Ok, first of all, I am Valentina, and I am, after a pretty solid 5 months, still looking backwards to what I have learned about the Romanian Carpathian Mountains forests.. A trip who was first seen as a fun camping experience, proved to be a bigger milestone than I first anticipated. The GreenPeace team asked me a to be a first-hand witness of the real situation. No position needed, I just had to open my eyes and see. And for a person who grew up hiking barefoot in the forest and who was taught to love and nurture its presence, it was my pleasure to do that.


I still find it really hard to write about what i have discovered, to be honest with you. Is it such a deep wound? Maybe. Am I partly ashamed of my own blindness? Most likely. For us, Romanians, the media and the politicians presented the situation in a very disturbing way: “Yes, there are people who cut our forests, but all of them are strangers, devious strangers who want to steal the resources from us and we can do nothing because they are the big bad wolf, powerful and greedy. Our hands are tied and we can do nothing but stay and watch how our dear forests are being cut down, tree by tree.” It was either this or throwing the guilt in the arms of the poor, who need the wood to warm themselves in the cold seasons (but have a bigger respect for the forest, since it’s their primary resource of warmth and food).

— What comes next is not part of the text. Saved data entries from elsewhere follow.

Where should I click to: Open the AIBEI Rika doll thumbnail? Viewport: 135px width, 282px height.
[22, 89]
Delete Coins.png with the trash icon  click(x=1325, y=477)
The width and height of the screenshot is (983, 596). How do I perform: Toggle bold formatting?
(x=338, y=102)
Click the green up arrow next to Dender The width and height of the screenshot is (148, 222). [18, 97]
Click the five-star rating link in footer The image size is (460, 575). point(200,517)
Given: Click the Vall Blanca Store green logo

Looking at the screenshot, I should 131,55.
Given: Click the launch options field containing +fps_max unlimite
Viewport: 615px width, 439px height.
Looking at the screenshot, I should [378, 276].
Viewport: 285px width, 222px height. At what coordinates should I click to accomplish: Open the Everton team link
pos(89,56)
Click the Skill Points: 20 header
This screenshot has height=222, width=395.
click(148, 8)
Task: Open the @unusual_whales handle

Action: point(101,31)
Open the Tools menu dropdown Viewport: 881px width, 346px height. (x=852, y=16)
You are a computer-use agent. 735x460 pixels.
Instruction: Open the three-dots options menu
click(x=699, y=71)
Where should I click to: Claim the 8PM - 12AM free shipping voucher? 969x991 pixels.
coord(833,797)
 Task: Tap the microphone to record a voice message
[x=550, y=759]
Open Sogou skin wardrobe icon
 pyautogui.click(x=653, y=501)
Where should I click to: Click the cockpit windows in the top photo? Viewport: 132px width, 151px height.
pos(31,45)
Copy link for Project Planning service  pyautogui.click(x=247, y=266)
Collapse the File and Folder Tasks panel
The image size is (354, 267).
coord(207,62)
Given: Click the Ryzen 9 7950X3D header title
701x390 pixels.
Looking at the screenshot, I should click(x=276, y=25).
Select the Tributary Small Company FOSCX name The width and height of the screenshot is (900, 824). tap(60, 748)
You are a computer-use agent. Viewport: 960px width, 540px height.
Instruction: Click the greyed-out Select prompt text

I don’t have the tools to present the reality in a nice way. So I will do it in the only way I find to be closest to my values – I will present you the truth. No, there is no devious stranger who wants to cut our forests and the Romanian governors/ state/ law-people/police & comp. can do nothing about. At the heart of this, is money. Is the yes, greedy strangers who want wood, and are willing to pay for it. But the Romanian authorities would do absolutely nothing to protect those forests. Why? For money. As simple as that, they get money from it, and would do anything, even look in the other side when Romanian woodcutters are being paid the minimum possible (and thus kept in poverty and dependent on the big companies that will come and hire their work for nothing and so the cycle repeats). They will ignore everyone who says that forests are important, they protect us, give us fresh air, could help us in regulating CO2 emissions, they nurture life and so on. For money. I got a know in my stomach, I feel like I would puke just writing about this – if wondering how much this means to me.


MRS taught me how important forests are. And I almost broke down at every sight of deforestation. They’re barbarian, with not a single thought about how it affects the whole system. I see deforestation as genocide. It’s impossible to see it in any other way when hundreds of acres of forests are clear-cut in a single day. Hundreds. Of acres. That being millions of individuals. If we only speak about the trees, and ignore all the life around it. Doing a quick math, I can only intuitively grasp the real impact of deforestation. But I saw it. I saw what forests protect, and then what happens without them. It’s heartbreaking, being in the position to properly understand what the real impact of losing a forest is.

And I am still heartbroken and mad at those whose only axis mundi is money. And they would stomp over everything for that. Even on our beautiful green gold.